En los últimos años, las principales ciudades de Chile han experimentado transformaciones urbanas profundas que no siempre son evidentes en su impacto social. Uno de los procesos más relevantes, y a menudo poco comprendido, es la gentrificación. Este fenómeno, observado desde hace décadas en países anglosajones, comienza a tomar fuerza en América Latina bajo lógicas distintas, pero igualmente determinantes en la forma en que se configuran nuestras ciudades y se reestructuran los barrios.
La gentrificación se refiere a la transformación de barrios deteriorados o antiguos, que comienzan a ser ocupados por grupos con mayor poder adquisitivo y capital social. Esto genera un cambio radical en el uso del suelo, especialmente en sectores centrales o de interés cultural. Mientras en otros contextos este proceso ha estado ligado a la protección del patrimonio arquitectónico, en Chile y Latinoamérica se expresa, más bien, como una reutilización intensiva del espacio, muchas veces a través de edificaciones en altura que aumentan la densidad poblacional sin una adecuada planificación urbana.
Detrás de este fenómeno hay al menos dos grandes factores. El primero es el crecimiento acelerado de las ciudades, impulsado por procesos migratorios y el aumento natural de la población. En muchos casos, las condiciones geográficas limitan la expansión urbana hacia la periferia, lo que obliga a reutilizar el espacio disponible en zonas de alto interés. El segundo factor tiene que ver con el valor simbólico y estético de ciertos barrios históricos, que comienzan a atraer inversiones por parte de grupos sociales más acomodados, lo que eleva el valor del suelo y transforma el paisaje urbano.

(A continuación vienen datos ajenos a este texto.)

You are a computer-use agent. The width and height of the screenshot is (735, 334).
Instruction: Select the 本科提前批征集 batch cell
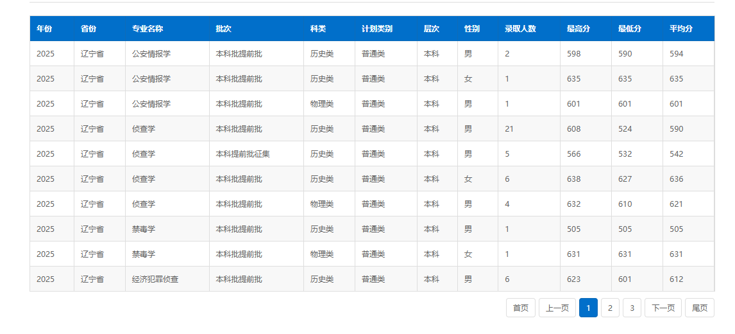pyautogui.click(x=242, y=154)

El problema aparece cuando estos cambios generan consecuencias negativas para las comunidades originales. La llegada de nuevos residentes y servicios modifica las dinámicas barriales, eleva los costos de vida, incluyendo contribuciones e impuestos, y termina por desplazar a quienes no pueden asumir esos nuevos valores. Lo que parece una mejora urbana, en muchos casos, esconde procesos de exclusión y pérdida del sentido de pertenencia.
En Concepción, la gentrificación ya no es una posibilidad futura, sino una realidad palpable. Tras el terremoto de 2010, se intensificaron los procesos de renovación urbana, con un notable aumento en la construcción en altura, particularmente en sectores que antes eran residenciales o tenían un uso más tradicional del espacio. Lo mismo ocurre con zonas cercanas a cuerpos de agua, como lagunas y riberas, que han pasado de ser espacios comunitarios para sectores populares, a terrenos de alto valor inmobiliario. Como consecuencia, muchas familias han debido abandonar sus barrios históricos y adaptarse a nuevas realidades que no siempre representan una mejora.
En este escenario, urge repensar el desarrollo urbano desde una mirada integral y justa. No basta con promover el crecimiento económico o la modernización de las ciudades si eso implica expulsar a quienes les dieron vida por décadas. La planificación urbana debe considerar no solo la eficiencia del uso del suelo, sino también la cohesión social, la equidad territorial y la protección del tejido comunitario. Porque el desarrollo sostenible no puede construirse sobre el desarraigo. Las ciudades deben ser espacios para todos.